Extracted records:
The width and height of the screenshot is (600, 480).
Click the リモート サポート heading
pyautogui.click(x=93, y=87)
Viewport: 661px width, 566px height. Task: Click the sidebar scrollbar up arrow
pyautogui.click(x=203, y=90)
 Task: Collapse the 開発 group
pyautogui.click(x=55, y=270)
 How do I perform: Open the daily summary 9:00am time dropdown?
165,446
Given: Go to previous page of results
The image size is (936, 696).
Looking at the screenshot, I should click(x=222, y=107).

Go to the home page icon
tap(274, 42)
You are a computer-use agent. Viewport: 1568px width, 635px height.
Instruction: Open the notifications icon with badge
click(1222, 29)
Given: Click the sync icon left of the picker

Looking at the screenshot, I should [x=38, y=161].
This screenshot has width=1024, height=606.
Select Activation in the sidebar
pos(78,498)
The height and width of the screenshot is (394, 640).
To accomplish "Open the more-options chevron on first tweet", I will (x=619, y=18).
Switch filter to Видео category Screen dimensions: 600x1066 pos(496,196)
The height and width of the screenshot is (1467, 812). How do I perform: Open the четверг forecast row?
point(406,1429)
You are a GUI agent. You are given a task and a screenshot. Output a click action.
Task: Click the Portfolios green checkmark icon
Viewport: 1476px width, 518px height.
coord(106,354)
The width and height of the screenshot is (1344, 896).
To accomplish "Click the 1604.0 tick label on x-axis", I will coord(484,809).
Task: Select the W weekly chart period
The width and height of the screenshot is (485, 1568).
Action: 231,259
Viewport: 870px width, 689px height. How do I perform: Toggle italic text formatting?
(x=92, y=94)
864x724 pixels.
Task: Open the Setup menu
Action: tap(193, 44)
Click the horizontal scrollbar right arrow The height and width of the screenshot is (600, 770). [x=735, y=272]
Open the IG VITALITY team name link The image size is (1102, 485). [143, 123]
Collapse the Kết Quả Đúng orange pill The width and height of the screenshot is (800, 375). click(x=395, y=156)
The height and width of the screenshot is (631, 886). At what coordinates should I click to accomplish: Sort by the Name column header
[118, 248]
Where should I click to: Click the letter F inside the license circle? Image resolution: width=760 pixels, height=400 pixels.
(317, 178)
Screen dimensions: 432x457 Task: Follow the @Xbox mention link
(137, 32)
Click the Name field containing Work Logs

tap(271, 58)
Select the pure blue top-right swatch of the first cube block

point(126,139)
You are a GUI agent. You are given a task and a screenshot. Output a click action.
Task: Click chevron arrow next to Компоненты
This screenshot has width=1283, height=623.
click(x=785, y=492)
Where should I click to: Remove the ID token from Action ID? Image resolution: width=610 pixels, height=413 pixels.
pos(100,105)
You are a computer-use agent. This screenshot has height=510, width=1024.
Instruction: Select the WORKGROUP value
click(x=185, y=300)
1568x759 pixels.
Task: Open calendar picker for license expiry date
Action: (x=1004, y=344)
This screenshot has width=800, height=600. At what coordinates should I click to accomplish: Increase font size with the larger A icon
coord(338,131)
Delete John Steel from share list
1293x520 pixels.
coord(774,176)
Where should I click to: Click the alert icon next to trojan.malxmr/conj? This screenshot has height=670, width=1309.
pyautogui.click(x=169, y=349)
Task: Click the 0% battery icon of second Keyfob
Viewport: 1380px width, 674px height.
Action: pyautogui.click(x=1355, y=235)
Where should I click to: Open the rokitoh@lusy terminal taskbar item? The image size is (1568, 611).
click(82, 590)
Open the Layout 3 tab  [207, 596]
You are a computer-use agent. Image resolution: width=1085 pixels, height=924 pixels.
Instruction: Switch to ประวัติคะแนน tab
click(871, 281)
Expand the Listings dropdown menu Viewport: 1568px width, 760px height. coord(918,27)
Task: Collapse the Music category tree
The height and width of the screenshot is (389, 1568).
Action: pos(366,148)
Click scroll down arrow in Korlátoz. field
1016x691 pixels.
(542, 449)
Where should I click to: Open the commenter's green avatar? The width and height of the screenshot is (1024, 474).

What the task requires:
Copy out all of the listing, exactly as it reads.

Answer section:
The width and height of the screenshot is (600, 480).
Click the リモート サポート heading
pyautogui.click(x=93, y=87)
Viewport: 661px width, 566px height. Task: Click the sidebar scrollbar up arrow
pyautogui.click(x=203, y=90)
 Task: Collapse the 開発 group
pyautogui.click(x=55, y=270)
 How do I perform: Open the daily summary 9:00am time dropdown?
165,446
Given: Go to previous page of results
The image size is (936, 696).
Looking at the screenshot, I should click(x=222, y=107).

Go to the home page icon
tap(274, 42)
You are a computer-use agent. Viewport: 1568px width, 635px height.
Instruction: Open the notifications icon with badge
click(1222, 29)
Given: Click the sync icon left of the picker

Looking at the screenshot, I should [x=38, y=161].
This screenshot has width=1024, height=606.
Select Activation in the sidebar
pos(78,498)
The height and width of the screenshot is (394, 640).
To accomplish "Open the more-options chevron on first tweet", I will (x=619, y=18).
Switch filter to Видео category Screen dimensions: 600x1066 pos(496,196)
The height and width of the screenshot is (1467, 812). How do I perform: Open the четверг forecast row?
point(406,1429)
You are a GUI agent. You are given a task and a screenshot. Output a click action.
Task: Click the Portfolios green checkmark icon
Viewport: 1476px width, 518px height.
coord(106,354)
The width and height of the screenshot is (1344, 896).
To accomplish "Click the 1604.0 tick label on x-axis", I will coord(484,809).
Task: Select the W weekly chart period
The width and height of the screenshot is (485, 1568).
Action: 231,259
Viewport: 870px width, 689px height. How do I perform: Toggle italic text formatting?
(x=92, y=94)
864x724 pixels.
Task: Open the Setup menu
Action: tap(193, 44)
Click the horizontal scrollbar right arrow The height and width of the screenshot is (600, 770). [x=735, y=272]
Open the IG VITALITY team name link The image size is (1102, 485). [143, 123]
Collapse the Kết Quả Đúng orange pill The width and height of the screenshot is (800, 375). click(x=395, y=156)
The height and width of the screenshot is (631, 886). At what coordinates should I click to accomplish: Sort by the Name column header
[118, 248]
Where should I click to: Click the letter F inside the license circle? Image resolution: width=760 pixels, height=400 pixels.
(317, 178)
Screen dimensions: 432x457 Task: Follow the @Xbox mention link
(137, 32)
Click the Name field containing Work Logs

tap(271, 58)
Select the pure blue top-right swatch of the first cube block

point(126,139)
You are a GUI agent. You are given a task and a screenshot. Output a click action.
Task: Click chevron arrow next to Компоненты
This screenshot has width=1283, height=623.
click(x=785, y=492)
Where should I click to: Remove the ID token from Action ID? Image resolution: width=610 pixels, height=413 pixels.
pos(100,105)
You are a computer-use agent. This screenshot has height=510, width=1024.
Instruction: Select the WORKGROUP value
click(x=185, y=300)
1568x759 pixels.
Task: Open calendar picker for license expiry date
Action: (x=1004, y=344)
This screenshot has width=800, height=600. At what coordinates should I click to accomplish: Increase font size with the larger A icon
coord(338,131)
Delete John Steel from share list
1293x520 pixels.
coord(774,176)
Where should I click to: Click the alert icon next to trojan.malxmr/conj? This screenshot has height=670, width=1309.
pyautogui.click(x=169, y=349)
Task: Click the 0% battery icon of second Keyfob
Viewport: 1380px width, 674px height.
Action: pyautogui.click(x=1355, y=235)
Where should I click to: Open the rokitoh@lusy terminal taskbar item? The image size is (1568, 611).
click(82, 590)
Open the Layout 3 tab  [207, 596]
You are a computer-use agent. Image resolution: width=1085 pixels, height=924 pixels.
Instruction: Switch to ประวัติคะแนน tab
click(871, 281)
Expand the Listings dropdown menu Viewport: 1568px width, 760px height. coord(918,27)
Task: Collapse the Music category tree
The height and width of the screenshot is (389, 1568).
Action: pos(366,148)
Click scroll down arrow in Korlátoz. field
1016x691 pixels.
(542, 449)
Where should I click to: Open the commenter's green avatar? The width and height of the screenshot is (1024, 474).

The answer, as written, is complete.